When we think about drug sellers, dealers, or pushers, our minds drift to images of young African American men hustling on street corners or the stereotypical tough faces of Columbian drug cartel bosses or perhaps Tony Soprano and his aging mafia gang. We envision gangsters as people capable of great violence and mayhem, who fascinate us while giving us pause and a certain uneasiness. Rarely do we think of middle-aged respectable men in suits as gangsters. Such men live in exclusive zip codes, chair civic committees, and play golf at country clubs--men who, for all outward appearances, are upstanding members of society. Yet these very men sit dispassionately in boardrooms across America divvying up their empires and deciding the who, where, and when of how they will attract and keep their customers addicted to deadly nicotine. And, though they don’t fit the prototype, “original straight-up gangstas” they are, and they could give Tony Soprano and his boys a few lessons on how it’s really done.
At least that is what Judge Gladys Kessler of the United States District Court for the District of Columbia ruled last year when she rendered her verdict finding Philip Morris (Altria), R.J. Reynolds Tobacco Co., Brown & Williamson Tobacco Co., British American Tobacco Ltd., Lorillard Tobacco Co., and Counsel for Tobacco Research-U.S.A. guilty of federal racketeering. In her 1,653 page ruling, Judge Kessler wrote that the, “defendants have marketed and sold their lethal products with zeal, with deception, with a single-minded focus on their financial success, and without regard for the human tragedy or social costs that success exacted.” She states further, “The evidence clearly establishes that the Defendants have not ceased engaging in unlawful activity…”
Though these gangsta’s don’t stand on street corners or in alleyways they still know the power and lure of free samples. You can find them in some of our chic San Francisco nightclubs. They don’t come in person of course. They send a stable of pretty young ladies to ply their trade, young ladies (and one or two good looking fellas) who distribute free packs of cigarettes. Tobacco company protocol requires that the sweet young things inquire about your current smoking status. After all they are not trying to lure “new” smokers, heaven forbid. They are only interested in servicing the currently addicted. At least that is the official company line they give when they invite you into swank “lounges” that they set up in nightclubs on their tobacco industry sponsored bar nights. They swipe your ID (obtaining personal information) and sign you up for future promotional items that are mailed out at regular intervals just to let you know how much they appreciate your business (Hey Tony Soprano, you listening? You don’t have to steal personal information. You can trade it for a pack of smokes).
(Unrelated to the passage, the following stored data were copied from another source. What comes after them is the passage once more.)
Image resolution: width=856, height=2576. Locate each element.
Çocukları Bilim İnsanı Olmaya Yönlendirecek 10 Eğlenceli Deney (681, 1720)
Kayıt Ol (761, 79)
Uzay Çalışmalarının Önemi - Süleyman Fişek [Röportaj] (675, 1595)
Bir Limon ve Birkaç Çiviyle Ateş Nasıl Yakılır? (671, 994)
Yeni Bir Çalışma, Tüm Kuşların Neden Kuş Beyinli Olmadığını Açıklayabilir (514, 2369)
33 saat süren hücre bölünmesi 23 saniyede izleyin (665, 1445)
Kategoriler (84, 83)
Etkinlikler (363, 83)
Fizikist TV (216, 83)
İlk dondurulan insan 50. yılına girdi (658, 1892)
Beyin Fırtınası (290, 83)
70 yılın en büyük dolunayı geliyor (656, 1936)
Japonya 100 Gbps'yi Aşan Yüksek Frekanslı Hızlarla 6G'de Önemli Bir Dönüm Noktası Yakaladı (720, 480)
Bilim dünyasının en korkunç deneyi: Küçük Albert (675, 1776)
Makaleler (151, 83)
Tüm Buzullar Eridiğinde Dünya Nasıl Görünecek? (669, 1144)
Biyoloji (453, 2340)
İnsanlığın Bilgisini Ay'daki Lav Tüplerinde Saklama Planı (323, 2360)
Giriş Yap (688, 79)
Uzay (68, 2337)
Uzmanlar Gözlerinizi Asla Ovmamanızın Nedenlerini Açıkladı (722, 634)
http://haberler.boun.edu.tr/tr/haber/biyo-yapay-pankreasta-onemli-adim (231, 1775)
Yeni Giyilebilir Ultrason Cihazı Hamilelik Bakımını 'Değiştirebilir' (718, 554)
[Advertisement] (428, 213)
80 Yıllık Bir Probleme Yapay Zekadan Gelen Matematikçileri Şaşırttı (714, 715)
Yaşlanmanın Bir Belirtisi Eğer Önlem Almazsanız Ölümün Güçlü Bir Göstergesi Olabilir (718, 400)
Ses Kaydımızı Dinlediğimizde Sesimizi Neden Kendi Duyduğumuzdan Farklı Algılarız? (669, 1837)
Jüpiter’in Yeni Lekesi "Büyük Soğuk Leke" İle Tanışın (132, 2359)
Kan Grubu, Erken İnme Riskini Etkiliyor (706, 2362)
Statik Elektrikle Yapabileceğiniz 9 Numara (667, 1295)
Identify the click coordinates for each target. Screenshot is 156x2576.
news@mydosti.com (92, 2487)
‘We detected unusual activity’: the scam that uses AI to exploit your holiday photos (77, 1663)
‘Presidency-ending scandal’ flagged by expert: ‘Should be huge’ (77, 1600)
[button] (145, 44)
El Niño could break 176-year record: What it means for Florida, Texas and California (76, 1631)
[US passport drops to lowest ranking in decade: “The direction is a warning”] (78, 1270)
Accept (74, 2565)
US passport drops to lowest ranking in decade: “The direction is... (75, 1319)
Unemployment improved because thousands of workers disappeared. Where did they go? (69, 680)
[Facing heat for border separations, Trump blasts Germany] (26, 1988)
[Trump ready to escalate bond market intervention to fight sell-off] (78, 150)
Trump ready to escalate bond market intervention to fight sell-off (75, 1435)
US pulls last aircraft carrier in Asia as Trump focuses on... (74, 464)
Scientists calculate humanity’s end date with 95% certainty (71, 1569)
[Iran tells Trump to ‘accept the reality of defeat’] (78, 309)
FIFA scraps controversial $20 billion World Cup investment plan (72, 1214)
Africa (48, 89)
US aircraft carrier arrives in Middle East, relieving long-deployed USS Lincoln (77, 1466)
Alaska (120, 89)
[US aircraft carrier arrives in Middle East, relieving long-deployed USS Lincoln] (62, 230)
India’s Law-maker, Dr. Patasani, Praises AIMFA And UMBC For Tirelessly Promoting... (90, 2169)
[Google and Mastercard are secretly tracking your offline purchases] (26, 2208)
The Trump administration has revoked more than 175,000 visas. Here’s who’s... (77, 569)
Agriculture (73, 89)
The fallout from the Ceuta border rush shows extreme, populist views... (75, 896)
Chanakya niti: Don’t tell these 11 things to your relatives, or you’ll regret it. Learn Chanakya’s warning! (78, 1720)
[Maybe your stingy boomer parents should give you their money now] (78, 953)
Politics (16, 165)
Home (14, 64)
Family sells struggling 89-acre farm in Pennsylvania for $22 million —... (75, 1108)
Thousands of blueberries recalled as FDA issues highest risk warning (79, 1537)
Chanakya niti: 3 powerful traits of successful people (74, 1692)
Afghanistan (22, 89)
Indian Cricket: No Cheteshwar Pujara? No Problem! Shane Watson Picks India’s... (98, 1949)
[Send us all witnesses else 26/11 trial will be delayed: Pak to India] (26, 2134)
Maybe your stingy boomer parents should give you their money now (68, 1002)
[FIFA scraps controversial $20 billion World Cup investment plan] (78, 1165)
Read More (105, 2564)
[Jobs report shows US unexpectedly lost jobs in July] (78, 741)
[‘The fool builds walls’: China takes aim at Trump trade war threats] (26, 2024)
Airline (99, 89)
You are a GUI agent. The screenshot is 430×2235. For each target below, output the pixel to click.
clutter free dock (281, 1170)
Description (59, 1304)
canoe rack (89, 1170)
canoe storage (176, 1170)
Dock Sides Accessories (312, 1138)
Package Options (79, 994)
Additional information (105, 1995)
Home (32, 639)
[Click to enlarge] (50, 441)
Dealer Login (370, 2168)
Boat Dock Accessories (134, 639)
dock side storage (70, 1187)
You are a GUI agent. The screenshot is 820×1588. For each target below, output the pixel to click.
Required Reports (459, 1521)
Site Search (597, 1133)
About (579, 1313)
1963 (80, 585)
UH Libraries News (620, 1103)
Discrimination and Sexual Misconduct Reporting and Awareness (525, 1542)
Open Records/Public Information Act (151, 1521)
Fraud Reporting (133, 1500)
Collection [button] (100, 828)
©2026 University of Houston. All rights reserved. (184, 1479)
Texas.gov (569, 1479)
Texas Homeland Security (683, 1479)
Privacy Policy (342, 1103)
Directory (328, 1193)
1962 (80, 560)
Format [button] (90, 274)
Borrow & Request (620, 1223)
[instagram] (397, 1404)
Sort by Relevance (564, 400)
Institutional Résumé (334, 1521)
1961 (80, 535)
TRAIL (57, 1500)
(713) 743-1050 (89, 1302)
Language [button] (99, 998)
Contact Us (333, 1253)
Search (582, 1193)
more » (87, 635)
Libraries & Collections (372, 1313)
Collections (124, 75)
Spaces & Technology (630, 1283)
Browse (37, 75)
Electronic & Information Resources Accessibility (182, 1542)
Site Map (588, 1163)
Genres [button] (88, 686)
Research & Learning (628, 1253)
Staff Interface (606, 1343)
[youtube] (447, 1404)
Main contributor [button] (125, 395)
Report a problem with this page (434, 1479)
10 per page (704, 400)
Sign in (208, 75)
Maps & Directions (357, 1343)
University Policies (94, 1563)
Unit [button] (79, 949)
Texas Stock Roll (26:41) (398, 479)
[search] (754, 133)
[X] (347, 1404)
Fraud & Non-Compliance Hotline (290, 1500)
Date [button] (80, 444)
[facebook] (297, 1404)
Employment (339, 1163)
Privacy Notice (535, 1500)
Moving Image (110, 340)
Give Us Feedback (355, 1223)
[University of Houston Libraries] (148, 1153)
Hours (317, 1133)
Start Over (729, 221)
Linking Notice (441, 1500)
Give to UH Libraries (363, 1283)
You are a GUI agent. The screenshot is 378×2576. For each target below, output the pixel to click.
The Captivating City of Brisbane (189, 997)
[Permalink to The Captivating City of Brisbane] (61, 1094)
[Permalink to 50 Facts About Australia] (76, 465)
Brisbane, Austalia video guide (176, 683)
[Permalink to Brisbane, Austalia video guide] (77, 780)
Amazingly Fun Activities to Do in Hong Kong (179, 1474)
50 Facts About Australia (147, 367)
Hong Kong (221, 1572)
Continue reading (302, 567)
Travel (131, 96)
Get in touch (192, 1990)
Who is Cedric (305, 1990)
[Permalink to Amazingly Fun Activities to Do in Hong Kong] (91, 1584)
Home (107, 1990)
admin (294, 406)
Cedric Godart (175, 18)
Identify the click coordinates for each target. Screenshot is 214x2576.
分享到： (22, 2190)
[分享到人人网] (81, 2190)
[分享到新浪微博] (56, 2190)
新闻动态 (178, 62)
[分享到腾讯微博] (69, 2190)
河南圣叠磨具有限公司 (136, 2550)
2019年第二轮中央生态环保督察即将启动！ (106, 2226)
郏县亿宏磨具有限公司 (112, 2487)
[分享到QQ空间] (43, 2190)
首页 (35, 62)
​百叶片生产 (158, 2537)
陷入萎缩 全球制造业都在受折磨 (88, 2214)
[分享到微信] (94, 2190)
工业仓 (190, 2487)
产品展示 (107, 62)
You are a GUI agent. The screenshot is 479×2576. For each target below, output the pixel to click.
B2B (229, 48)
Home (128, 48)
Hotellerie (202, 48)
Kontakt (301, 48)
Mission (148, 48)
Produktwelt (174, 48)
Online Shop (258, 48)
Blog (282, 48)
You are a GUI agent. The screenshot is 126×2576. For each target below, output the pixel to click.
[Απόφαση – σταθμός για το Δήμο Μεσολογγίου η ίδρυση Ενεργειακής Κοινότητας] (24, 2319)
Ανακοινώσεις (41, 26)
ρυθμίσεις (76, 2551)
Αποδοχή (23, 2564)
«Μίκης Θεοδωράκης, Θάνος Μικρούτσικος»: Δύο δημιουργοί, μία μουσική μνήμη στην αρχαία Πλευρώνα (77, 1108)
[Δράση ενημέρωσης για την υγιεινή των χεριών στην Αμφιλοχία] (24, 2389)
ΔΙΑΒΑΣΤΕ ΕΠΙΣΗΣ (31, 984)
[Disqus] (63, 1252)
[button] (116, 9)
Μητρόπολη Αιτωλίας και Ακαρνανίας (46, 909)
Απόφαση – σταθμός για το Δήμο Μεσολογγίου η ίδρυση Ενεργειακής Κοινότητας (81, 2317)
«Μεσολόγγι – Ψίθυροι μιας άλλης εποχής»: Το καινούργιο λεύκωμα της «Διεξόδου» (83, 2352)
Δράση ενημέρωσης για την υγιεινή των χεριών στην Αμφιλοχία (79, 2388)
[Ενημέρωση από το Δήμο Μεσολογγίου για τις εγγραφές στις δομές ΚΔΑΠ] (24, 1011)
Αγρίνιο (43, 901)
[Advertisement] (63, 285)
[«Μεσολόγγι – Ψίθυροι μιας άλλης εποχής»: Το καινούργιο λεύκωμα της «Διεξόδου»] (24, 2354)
Perhaps because free tobacco sampling has been outlawed in most Bay Area cities, the makers of Camels and Kools cigarettes have been working the San Francisco nightclub scene that much harder. It is one of the final frontiers in the tobacco prevention war. They are showing up here, there, and everywhere. But what are tobacco giants to do when they can’t market to children anymore? I guess young adults will just have to do!